В 1951 году Николя де Сталь еще не жил по соседству с Менербом. Этот великий русский жил в Париже со своей новой женой и четырьмя детьми в тихом тупике недалеко от парка Монсури.
Если Дора Маар записала его телефон и адрес, то только для того, чтобы посмотреть картины. Она, должно быть, впечатлилась его новой мастерской. Ничего общего с «мансардой для гномов», где он долгое время жил: восемь метров в высоту, пространство, наконец достаточное для его роста и полотен. Цвета у него взрывались, краски стали буйными, переполненными материей и энергией. Гораздо интереснее, считала она, чем его полотна времен войны. Тогда они имели дело с одной и той же галеристкой Жанной Бюше, но жили и творили в разных мирах: он был нищим художником, она – светской львицей, и оба они поклонялись Пикассо. В то время Николя исповедовал абстракцию, а она верила только в фигуративную живопись.

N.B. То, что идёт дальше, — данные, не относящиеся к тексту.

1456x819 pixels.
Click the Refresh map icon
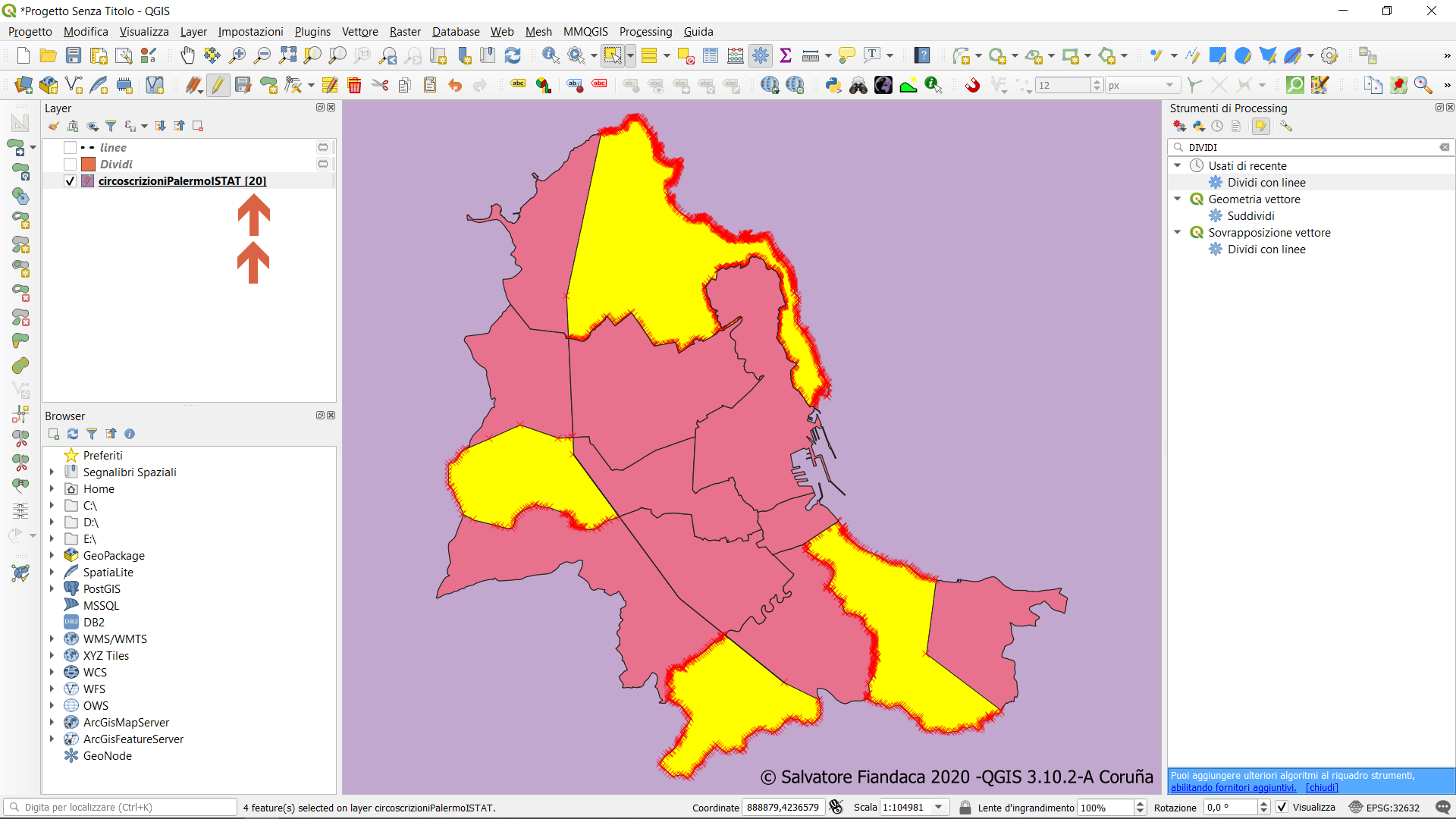coord(513,55)
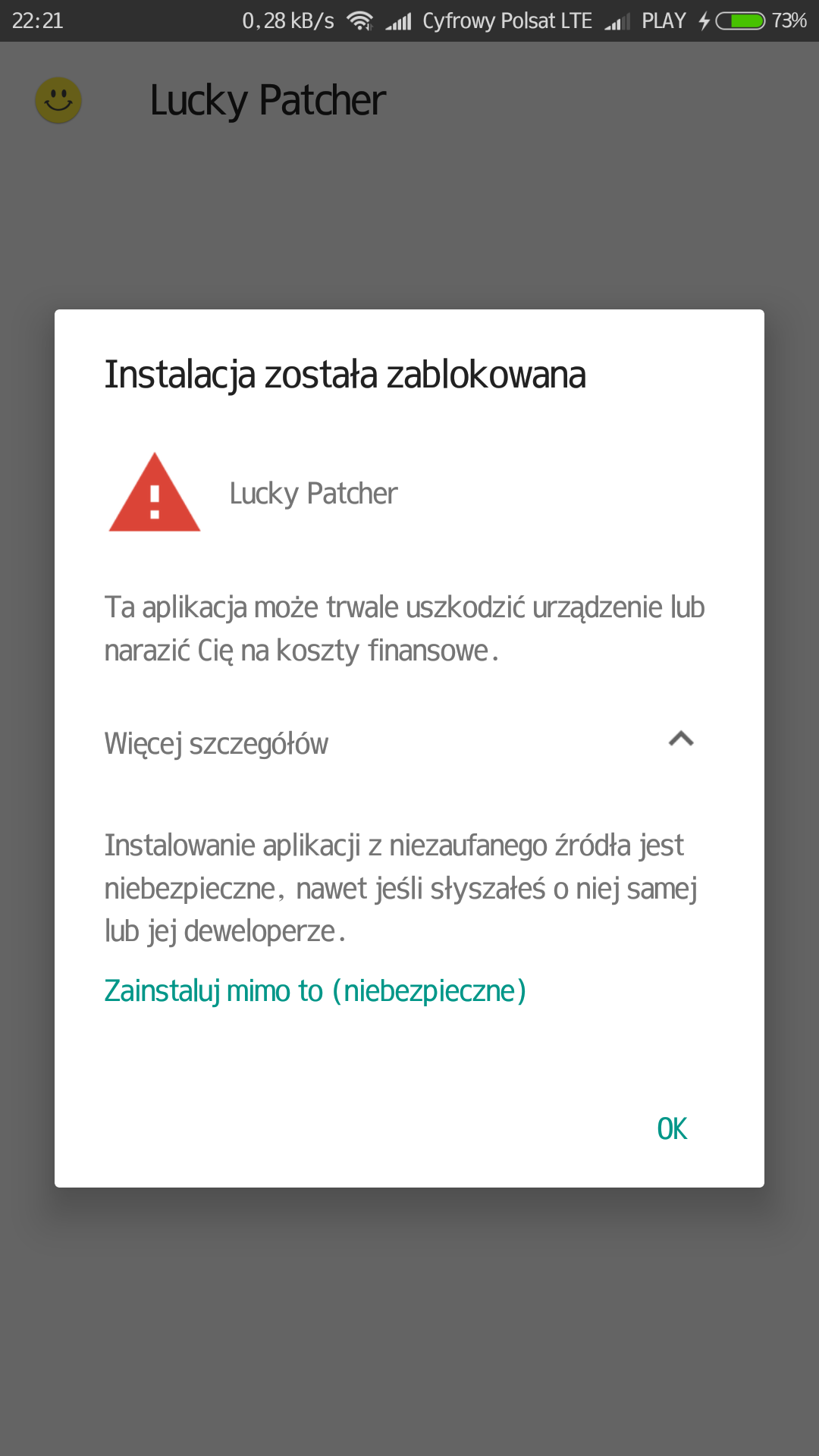The width and height of the screenshot is (819, 1456).
Task: Tap the Więcej szczegółów label
Action: pos(216,744)
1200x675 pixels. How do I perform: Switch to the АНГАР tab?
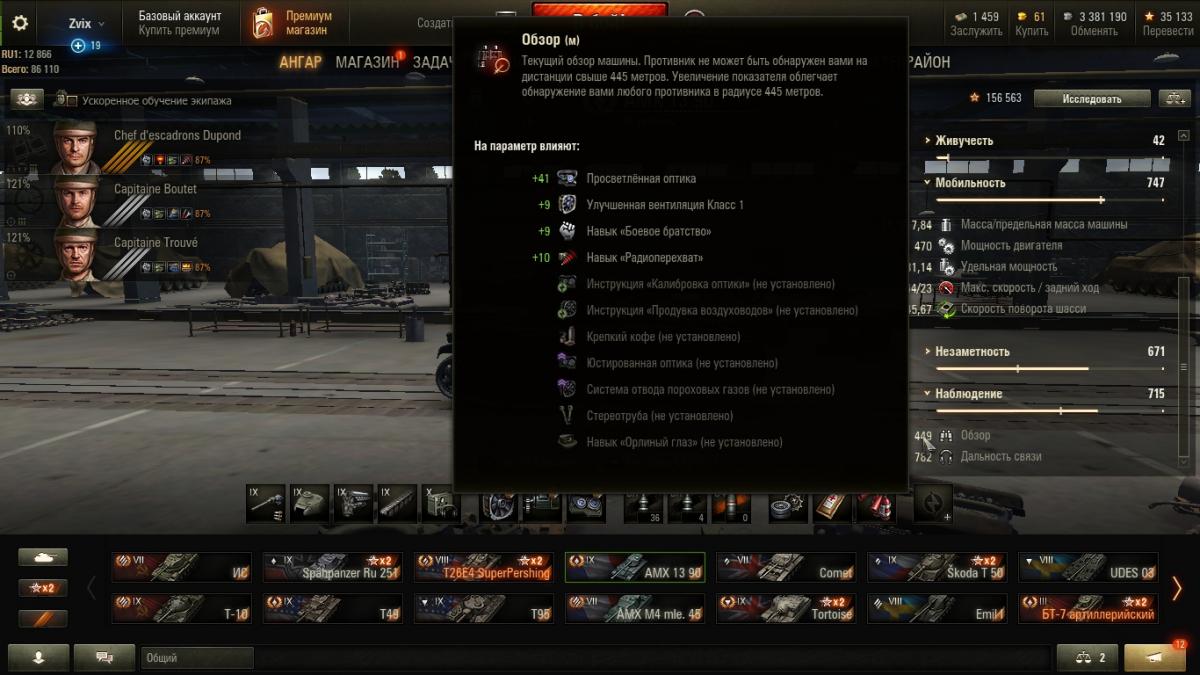pos(301,62)
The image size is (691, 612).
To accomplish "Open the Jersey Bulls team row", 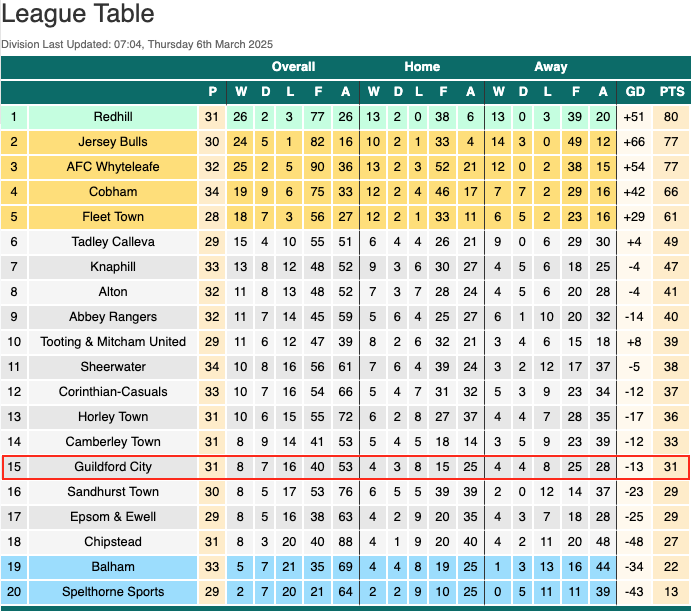I will coord(345,142).
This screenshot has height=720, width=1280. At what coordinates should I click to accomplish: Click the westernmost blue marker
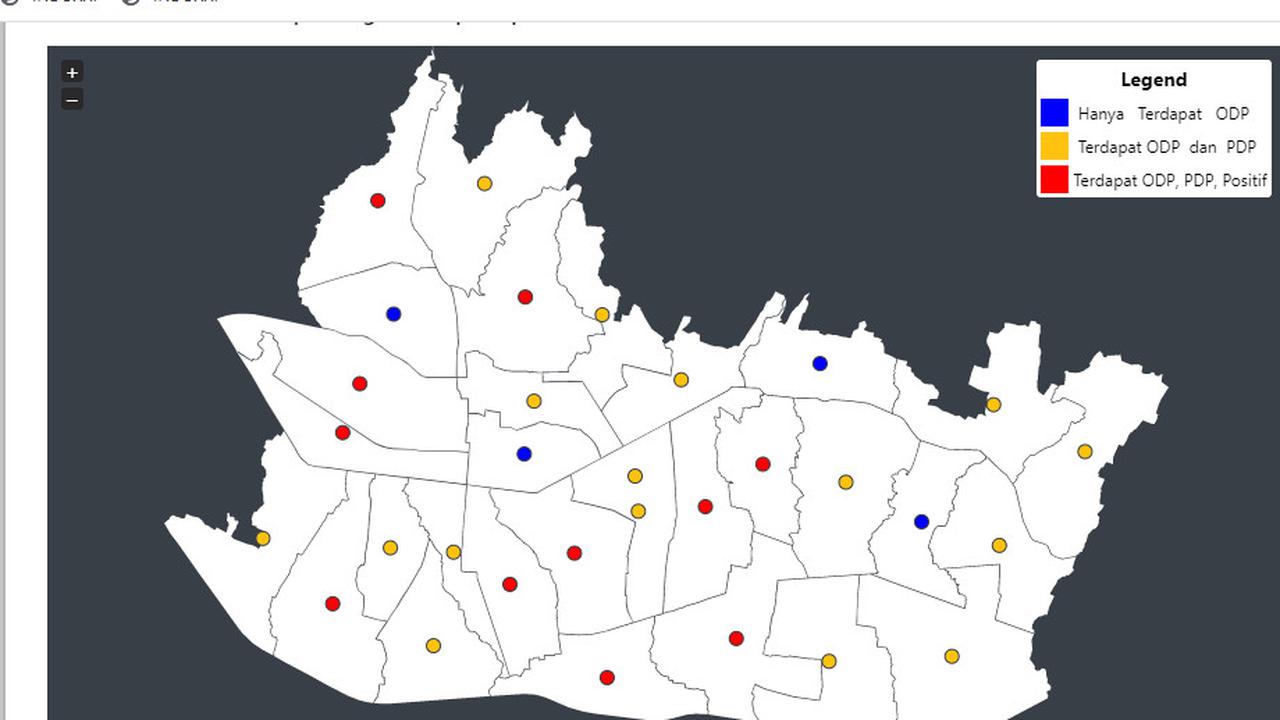(393, 314)
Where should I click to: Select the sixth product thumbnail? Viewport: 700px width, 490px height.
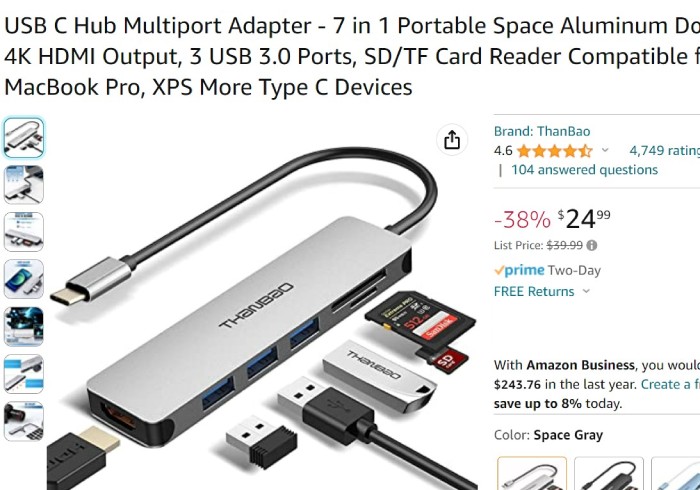pyautogui.click(x=24, y=374)
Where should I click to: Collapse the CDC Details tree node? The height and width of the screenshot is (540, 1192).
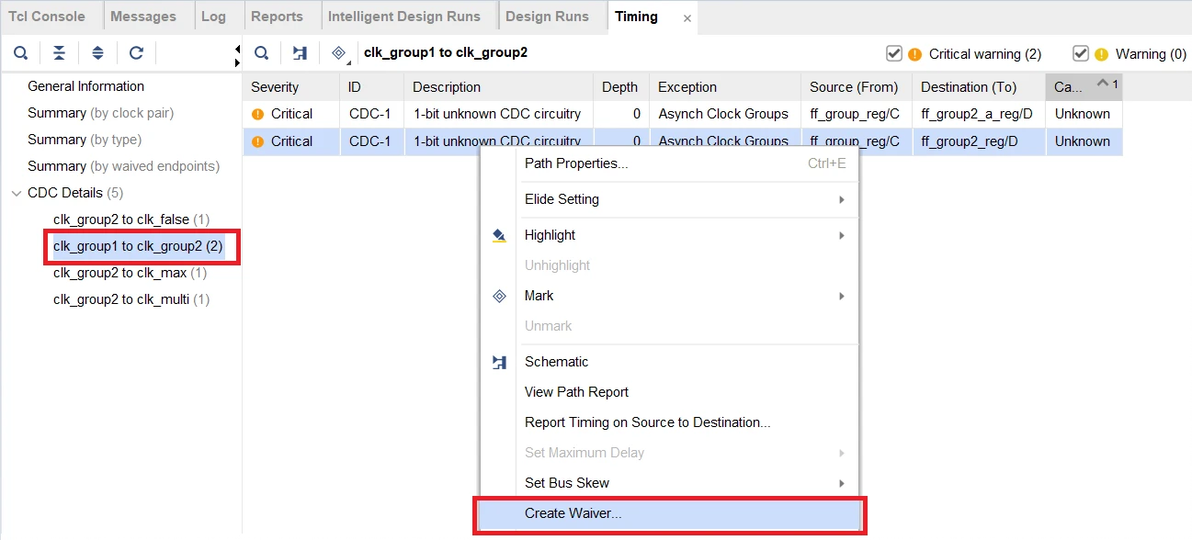tap(16, 193)
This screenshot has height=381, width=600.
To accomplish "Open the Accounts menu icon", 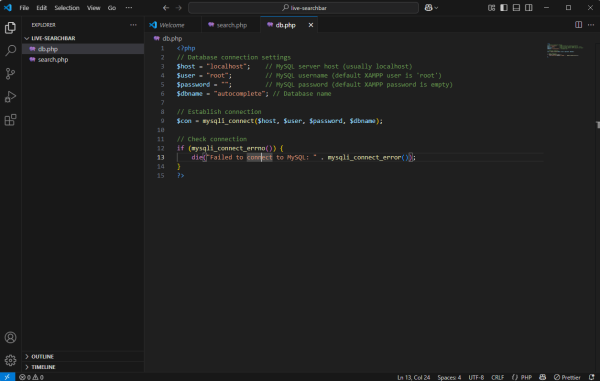I will 10,337.
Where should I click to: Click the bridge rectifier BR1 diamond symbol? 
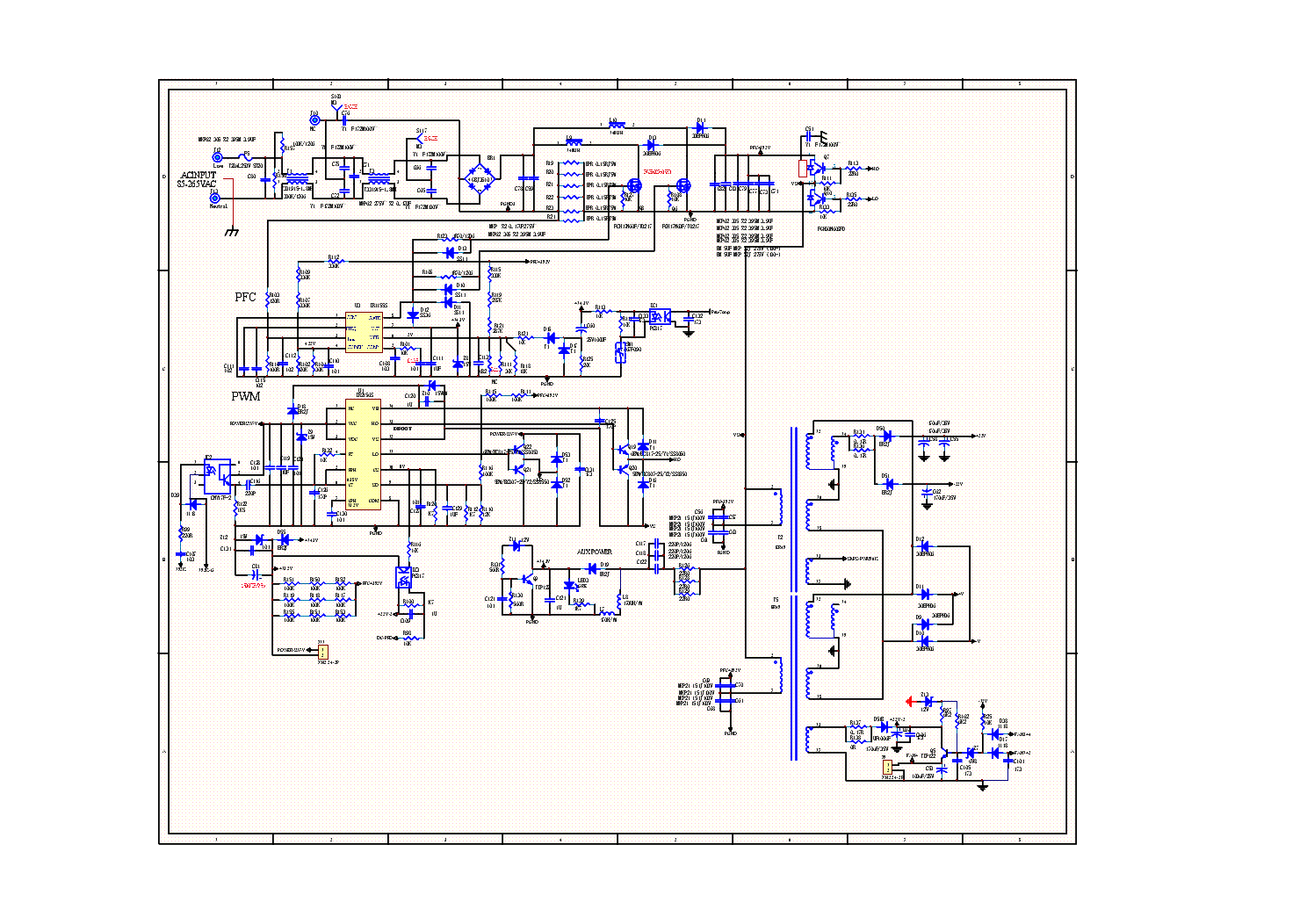click(x=479, y=179)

В 1951 году он был уже не таким бедным, а она потеряла свой статус официальной любовницы, и их взгляды на абстракцию и фигуративную живопись в конечном счете совпали. Они могли вести диалог практически на равных. Только нужно было подождать три-четыре года, чтобы лучше узнать друг друга.
В 1953 году первая выставка в Нью-Йорке вызвала к Сталю взрывной интерес, и у него наконец появились средства, чтобы позволить себе дом в Провансе. «Я купил себе мечту!» – сказал он. Этой мечтой был Менерб, те же места, что и у Доры. Он нашел небольшой укрепленный замок XVI века, немного в стороне от Менерба. Она хорошо его знала и даже пыталась убедить Бальтуса его купить. Николя поселил там свою семью и завязал с Дорой довольно теплые соседские отношения. Он часто заходил без приглашения. Или она садилась на свой мопед, чтобы приехать к нему на обед. Они могли часами говорить о живописи и имели схожие радикальные представления о роли и месте художника.
Ей также приходилось иногда ездить с ним в его пикапе, чтобы поужинать у Дугласа Купера.
Но Николя де Сталь на самом деле не интересовался живописью Доры. Он очень активно переписывался с друзьями, галеристами и ни в одном из писем ни разу не упомянул свою соседку. Он едва удостаивал внимания ее пейзажи. Обиженная, она выражала ему свое презрение, рассказывая направо и налево, что он «ничего не понимает в Провансе и не извлечет пользы из пребывания в Менербе» и что «со временем станет очевидно, сколь поверхностны его картины» [167]
…В любом случае его пребывание в Провансе было коротким. Через несколько месяцев он влюбился в молодую женщину, с которой его познакомил друг Рене Шар. И последовал за ней до Антиба. Но возлюбленная отказалась оставить мужа, и он покончил жизнь самоубийством в сорок один год, оставив после себя тысячу картин, вдову и четырех сирот.
Как и в случае с Андре дю Буше, Дора, соседка по Менербу, оказалась в центре этой семейной драмы и предложила свою помощь молодой вдове. Из христианского милосердия или из вкуса к трагедиям? В первую очередь она позаботилась о старшей, Анне де Сталь, дочери предыдущей спутницы Николя, которая тоже умерла.
В свои четырнадцать Анна, похоже, страдала из-за самоубийства отца больше, чем единокровные братья и сестра. Мне рассказывали, что Дора назначила себя ее крестной матерью. В разговоре со мной Анна де Сталь это опровергла, признав важную роль, которую Дора сыграла в ее жизни. Они много говорили. Дора утешала девочку и, прочитав ее стихи, поощряла продолжать. В поисках образца для подражания девочка-подросток говорила себе, что если ей удастся «повзрослеть, вырасти», в чем она, похоже, сомневалась, она хотела бы «стать такой же, как Дора» [168]
…Была ли Дора вспыльчивой? «Естественно, как всякий человек с характером. Людям было трудно оценить ее по достоинству. Она была женщиной большой культуры. В ее картинах, рисунках есть что-то особенно нежное, свободное, дерзкое. Она никогда не показывала их и никогда этим не пользовалась» [169]
.Вполне счастливая и успешная, эта девушка, которую Дора любила, в конце концов увлеклась ее большим другом Андре дю Буше. Я даже предположила, что Дора их и познакомила. Видимо, это не так. Но она наверняка была довольна…
Тем не менее в 1973 году она и с ними перестала видеться. В тот году умер Пикассо, а за четыре года до этого – ее отец. Она потеряла ориентиры… Сожгла последние мосты, закрылась у себя дома со своими призраками. У нее больше не было никакой защиты. Даже с Андре дю Буше, который по-прежнему жил по соседству в Париже, она уже не виделась. Но каждый раз, когда его спрашивали о Доре, он говорил о том, что это счастье – быть ее другом.